— Your instructions —
Set down all of the entries below word for word, with the pictures left out.

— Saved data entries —
····················

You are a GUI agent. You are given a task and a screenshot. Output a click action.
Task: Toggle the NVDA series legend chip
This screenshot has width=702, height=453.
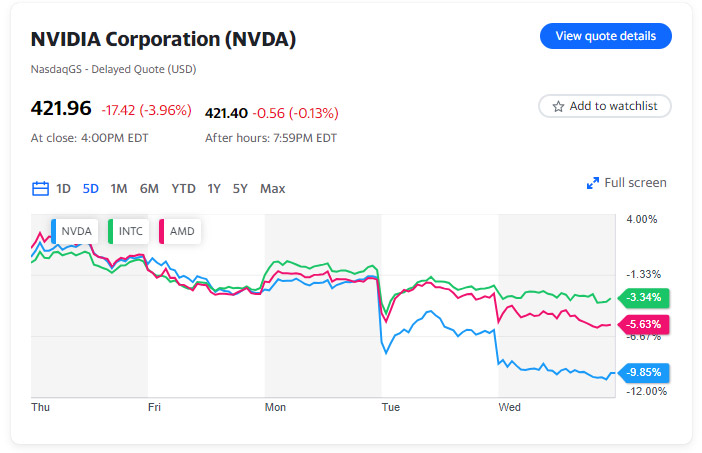75,231
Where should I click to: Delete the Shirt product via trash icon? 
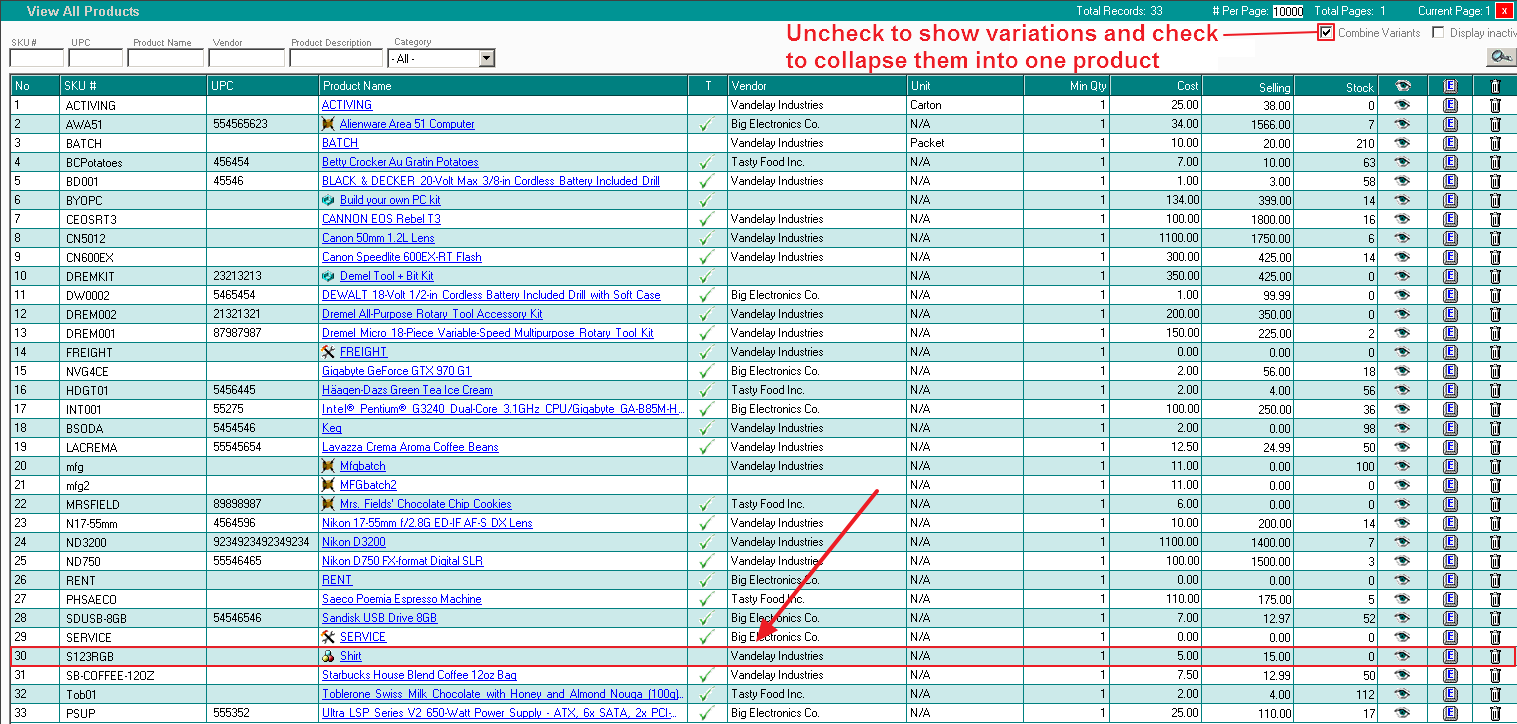point(1495,656)
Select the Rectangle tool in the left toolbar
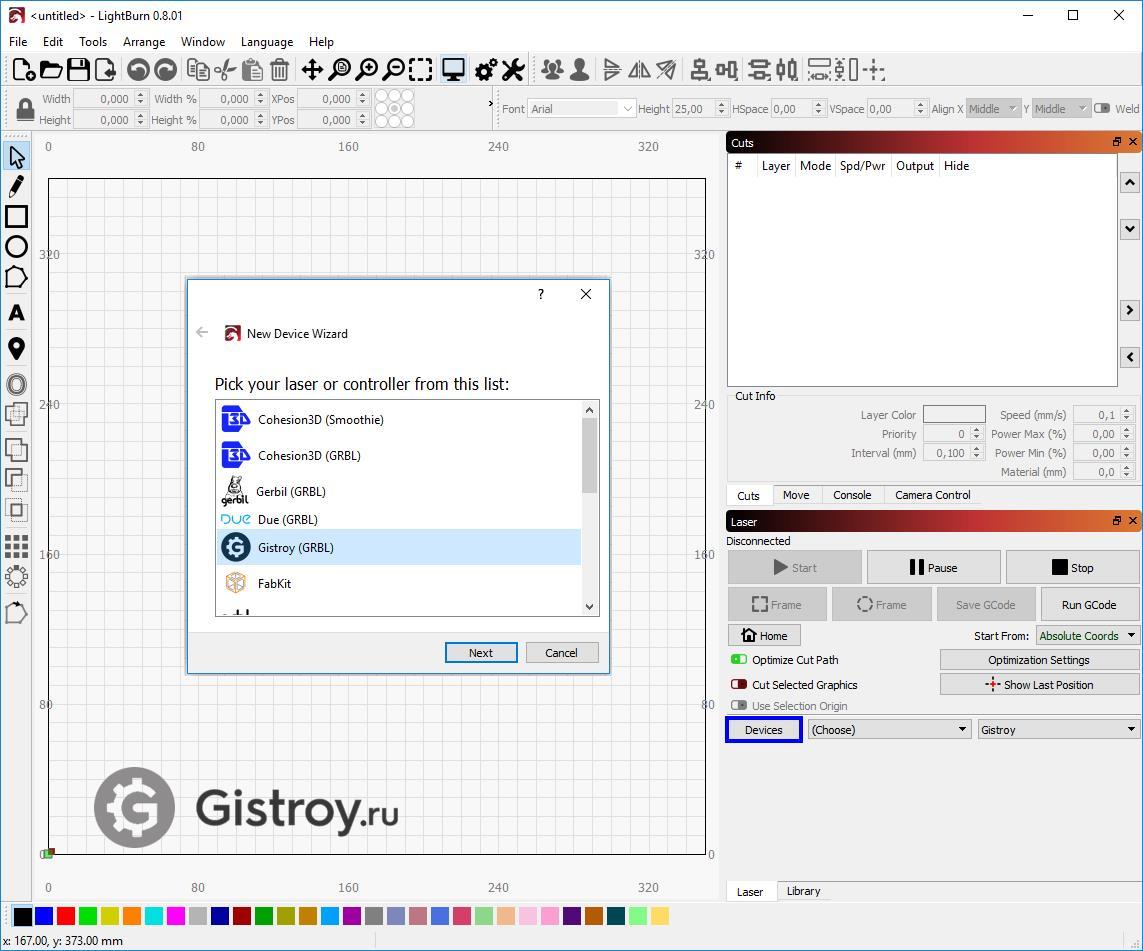 16,217
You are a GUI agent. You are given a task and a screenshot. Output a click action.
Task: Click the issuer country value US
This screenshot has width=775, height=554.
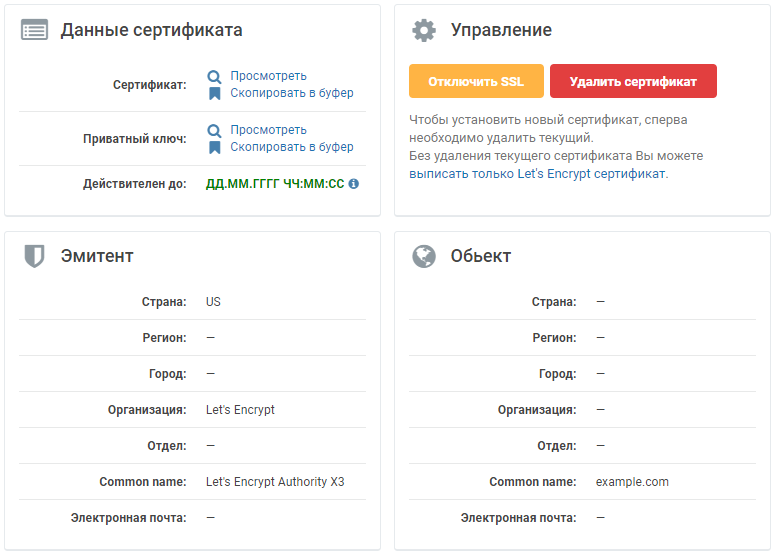click(213, 302)
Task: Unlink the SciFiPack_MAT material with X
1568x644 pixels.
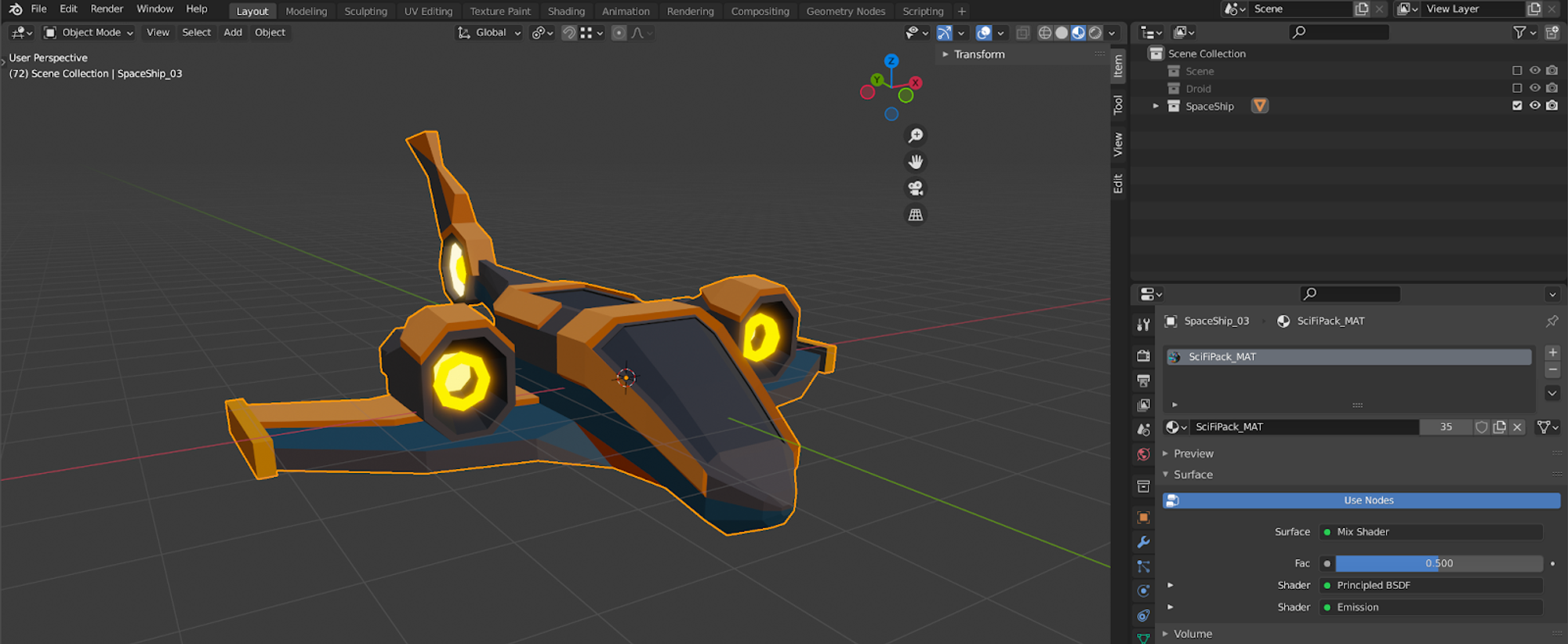Action: pos(1517,427)
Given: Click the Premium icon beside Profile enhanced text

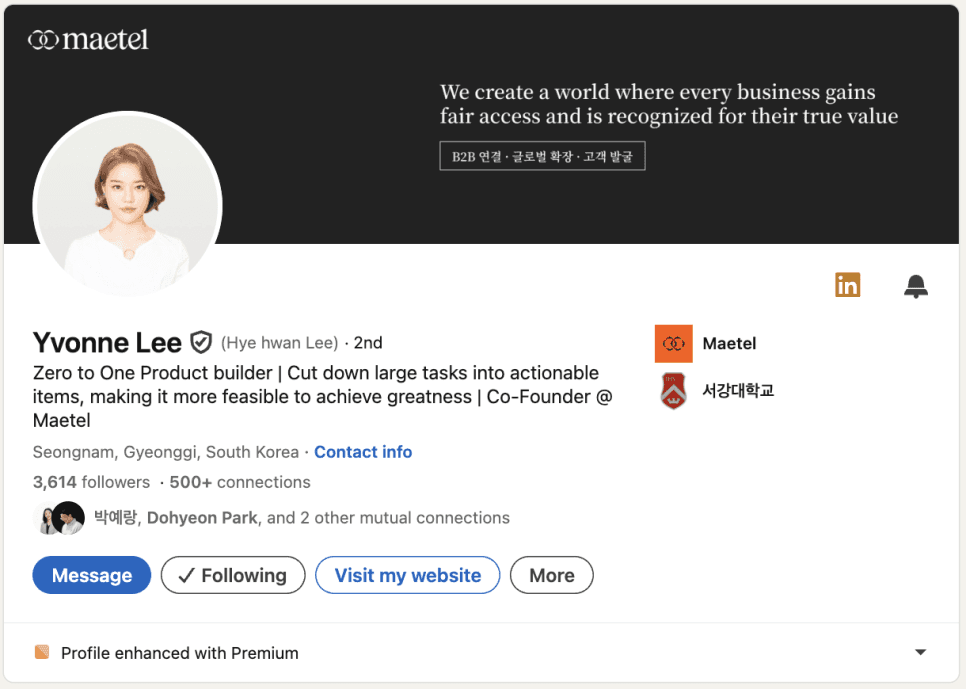Looking at the screenshot, I should click(x=42, y=652).
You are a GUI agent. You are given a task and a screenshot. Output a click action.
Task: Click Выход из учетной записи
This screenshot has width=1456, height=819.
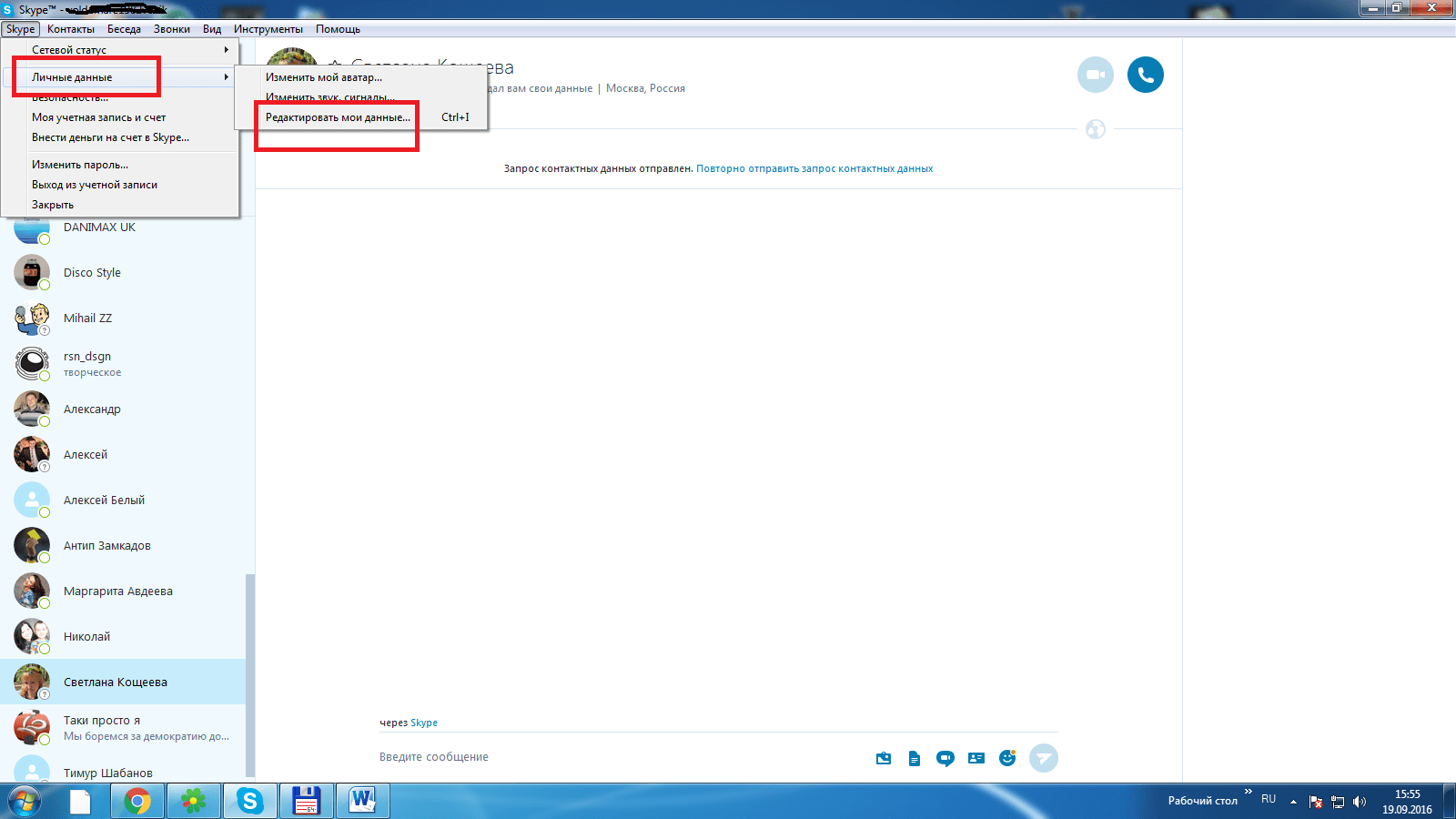point(95,185)
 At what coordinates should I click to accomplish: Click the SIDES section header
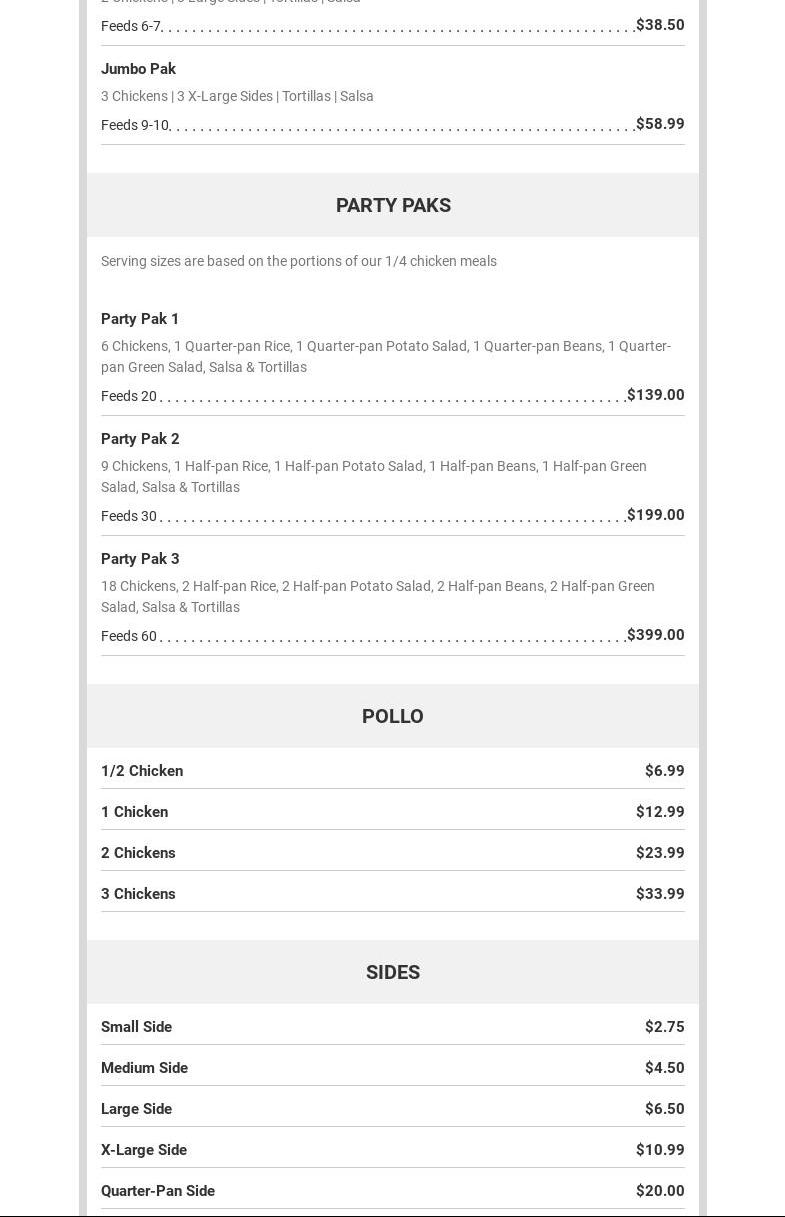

····················

— Output for this exercise —
You are a GUI agent. You are given a task and a screenshot. Output a click action.
Task: Toggle the NVDA series legend chip
This screenshot has width=702, height=453.
75,231
Where should I click to: Delete the Shirt product via trash icon? 
point(1495,656)
Select the Rectangle tool in the left toolbar
 16,217
You are a GUI agent. You are given a task and a screenshot. Output a click action.
Task: Click the issuer country value US
This screenshot has width=775, height=554.
click(213, 302)
Task: Unlink the SciFiPack_MAT material with X
1568x644 pixels.
Action: pos(1517,427)
Given: Click the Premium icon beside Profile enhanced text

Looking at the screenshot, I should click(x=42, y=652).
You are a GUI agent. You are given a task and a screenshot. Output a click action.
Task: Click Выход из учетной записи
This screenshot has width=1456, height=819.
point(95,185)
 At what coordinates should I click to accomplish: Click the SIDES section header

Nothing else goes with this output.